By examining the graphs, we can conclude that in method 1, the time required for the computation is almost proportional to the increase in the value of n. Although mathematically more than n number of operations are executed, we only consider the trend that the computation follows while calculating the time complexity, and ignore other constants. Therefore, in Method 1, the time complexity can be represented as O(n). In contrast, Method 2 is not dependent on the value of n, as only three operations are executed at any value of n. As a result, the time complexity is constant, regardless of the value of n. Although the value of the constant is 3, we disregard this specific value and focus on the trend that the computation follows. Hence, we can denote the time complexity of Method 2 as O(1).
Some of the most common Big O expressions are : O(1), O(n), O(n<sup>2</sup>), O(log n), O(n log n). The below Time vs. n graph denotes which Big O expression takes more time to execute and which is more optimized.
We have already seen examples of O(1) and O(n) time complexity so here we will see examples of the rest of the three complexities.
Ex. 1) Here is a code that prints all the possible combinations between two numbers from 1 to 5.
for (let i = 1; i <= 5; i++) {
for (let j = 1; j <= 5; j++) {
console.log(i, j);
}
}
This code consists of two nested loops. The outer loop iterates from 1 to 5 and the inner loop iterates from 1 to 5 for each iteration of the outer loop.
So, the inner loop will run 5 times for every iteration of the outer loop, giving a total of 5 * 5 = 25 iterations in total.
Therefore, the time complexity of this code is O(n^2), where n is the number of iterations of the outer loop. In this case, n is equal to 5.
As the size of the input increases, the number of iterations increases exponentially, resulting in quadratic time complexity.
Ex. 2) The below code takes an input n and uses a while loop to double the value of i on each iteration until the value of i exceeds n.
function doubleValue(n) {
let i = 1;
while (i < n) {
i = i * 2;
}
return i;
}
Here the while loop doubles the value of ieach time it runs, so it will run log base 2 of n times. This means that the time it takes to run the function grows logarithmically with the size of n. So the time complexity here is log n.
Ex. 3) In the next example a function logArrayElements is defined that takes an array as an argument. The function then loops through the array using a for loop and logs each element of the array along with another element of the array. The second element is determined by another for loop that starts at 1 and doubles its value each time it runs until it is greater than or equal to the length of the array.
function logArrayElements(array) {
for (let i = 0; i < array.length; i++) {
for (let j = 1; j < array.length; j = j * 2) {
console.log(array[i] + " " + array[j]);
}
}
}
In this example, the outer loop runs n times, where n is the length of the array.

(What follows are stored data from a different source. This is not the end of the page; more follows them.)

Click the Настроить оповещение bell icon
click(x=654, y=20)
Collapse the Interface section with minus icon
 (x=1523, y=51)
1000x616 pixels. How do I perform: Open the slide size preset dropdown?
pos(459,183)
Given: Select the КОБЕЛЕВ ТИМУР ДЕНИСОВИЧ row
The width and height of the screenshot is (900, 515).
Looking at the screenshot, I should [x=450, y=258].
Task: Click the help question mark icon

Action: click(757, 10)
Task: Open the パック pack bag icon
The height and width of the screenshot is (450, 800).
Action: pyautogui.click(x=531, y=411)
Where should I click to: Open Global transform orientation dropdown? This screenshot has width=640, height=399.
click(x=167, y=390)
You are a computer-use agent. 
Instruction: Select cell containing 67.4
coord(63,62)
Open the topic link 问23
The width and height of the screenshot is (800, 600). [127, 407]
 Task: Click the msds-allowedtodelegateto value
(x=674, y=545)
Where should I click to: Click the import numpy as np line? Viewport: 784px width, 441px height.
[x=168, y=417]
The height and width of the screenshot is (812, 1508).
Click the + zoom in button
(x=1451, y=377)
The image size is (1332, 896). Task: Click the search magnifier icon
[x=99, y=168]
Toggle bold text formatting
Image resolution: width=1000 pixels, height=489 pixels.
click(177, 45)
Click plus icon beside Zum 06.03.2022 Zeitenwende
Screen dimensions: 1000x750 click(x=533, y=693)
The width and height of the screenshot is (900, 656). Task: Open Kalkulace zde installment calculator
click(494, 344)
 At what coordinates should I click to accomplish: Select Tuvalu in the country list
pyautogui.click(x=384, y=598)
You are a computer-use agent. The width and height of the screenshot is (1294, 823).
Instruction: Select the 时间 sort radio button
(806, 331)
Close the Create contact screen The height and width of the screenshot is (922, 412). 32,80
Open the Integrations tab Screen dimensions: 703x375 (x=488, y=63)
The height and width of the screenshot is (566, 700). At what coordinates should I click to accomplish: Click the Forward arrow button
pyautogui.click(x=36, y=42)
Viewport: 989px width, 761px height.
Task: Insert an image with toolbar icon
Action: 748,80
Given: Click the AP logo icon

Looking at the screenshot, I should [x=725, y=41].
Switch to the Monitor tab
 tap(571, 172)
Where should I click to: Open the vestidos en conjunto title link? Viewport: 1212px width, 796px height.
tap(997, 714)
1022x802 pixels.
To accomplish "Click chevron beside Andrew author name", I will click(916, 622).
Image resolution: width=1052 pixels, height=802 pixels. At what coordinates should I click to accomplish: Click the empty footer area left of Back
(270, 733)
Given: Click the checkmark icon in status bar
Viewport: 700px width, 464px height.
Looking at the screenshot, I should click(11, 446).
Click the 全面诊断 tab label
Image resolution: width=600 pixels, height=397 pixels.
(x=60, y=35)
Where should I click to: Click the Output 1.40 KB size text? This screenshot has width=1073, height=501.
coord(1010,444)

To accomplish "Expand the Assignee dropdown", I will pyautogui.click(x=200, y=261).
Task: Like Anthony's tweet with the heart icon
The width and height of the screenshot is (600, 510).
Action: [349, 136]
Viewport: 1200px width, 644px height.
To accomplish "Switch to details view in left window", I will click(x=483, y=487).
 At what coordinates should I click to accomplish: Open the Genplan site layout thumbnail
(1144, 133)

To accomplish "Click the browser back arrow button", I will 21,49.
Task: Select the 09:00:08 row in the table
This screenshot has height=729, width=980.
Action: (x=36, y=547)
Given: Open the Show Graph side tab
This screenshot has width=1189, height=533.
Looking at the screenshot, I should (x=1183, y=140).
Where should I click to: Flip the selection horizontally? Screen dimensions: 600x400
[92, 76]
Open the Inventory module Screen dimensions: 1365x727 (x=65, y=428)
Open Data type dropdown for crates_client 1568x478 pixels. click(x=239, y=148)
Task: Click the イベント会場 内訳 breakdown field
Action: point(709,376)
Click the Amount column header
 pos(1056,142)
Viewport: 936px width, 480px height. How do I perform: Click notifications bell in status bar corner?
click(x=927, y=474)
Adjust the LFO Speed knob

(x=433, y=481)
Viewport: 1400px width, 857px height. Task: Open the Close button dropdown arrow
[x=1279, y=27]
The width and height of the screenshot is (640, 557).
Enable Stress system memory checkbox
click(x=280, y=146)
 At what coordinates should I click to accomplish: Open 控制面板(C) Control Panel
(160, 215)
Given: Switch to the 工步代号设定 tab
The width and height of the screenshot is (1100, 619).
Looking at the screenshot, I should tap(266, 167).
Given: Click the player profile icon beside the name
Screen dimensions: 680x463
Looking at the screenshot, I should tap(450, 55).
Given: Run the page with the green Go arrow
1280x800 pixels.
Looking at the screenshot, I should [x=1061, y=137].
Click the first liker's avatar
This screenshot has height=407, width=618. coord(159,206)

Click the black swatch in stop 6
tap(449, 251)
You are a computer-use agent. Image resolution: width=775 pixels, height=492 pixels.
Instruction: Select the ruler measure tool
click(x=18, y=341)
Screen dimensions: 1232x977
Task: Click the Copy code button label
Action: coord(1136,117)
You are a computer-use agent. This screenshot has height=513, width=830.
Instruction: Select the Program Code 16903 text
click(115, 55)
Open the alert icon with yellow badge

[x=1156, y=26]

The inner loop runs log n times for each iteration of the outer loop. This is because j starts at 1 and doubles each time until it is greater than or equal to n. Since log base 2 of n is the number of times you can double 1 until you reach n, the inner loop runs log n times. So the time complexity here is O(n log n).
Wrapping up!
In conclusion, Big O notation is a vital concept that every programmer should learn to write optimized code. Throughout this article, we have simplified the explanation of time complexity using Big O notation, providing numerous examples to help solidify your understanding. We have covered essential notations such as O(1), O(n), O(n^2), O(log n), and O(n log n) while noting that other notations also exist for determining the time complexity of an algorithm. We intentionally focused on beginner-friendly notation to ensure that this article serves as an accessible introduction to the topic. With this knowledge, you can now analyze and optimize the efficiency of your code with confidence.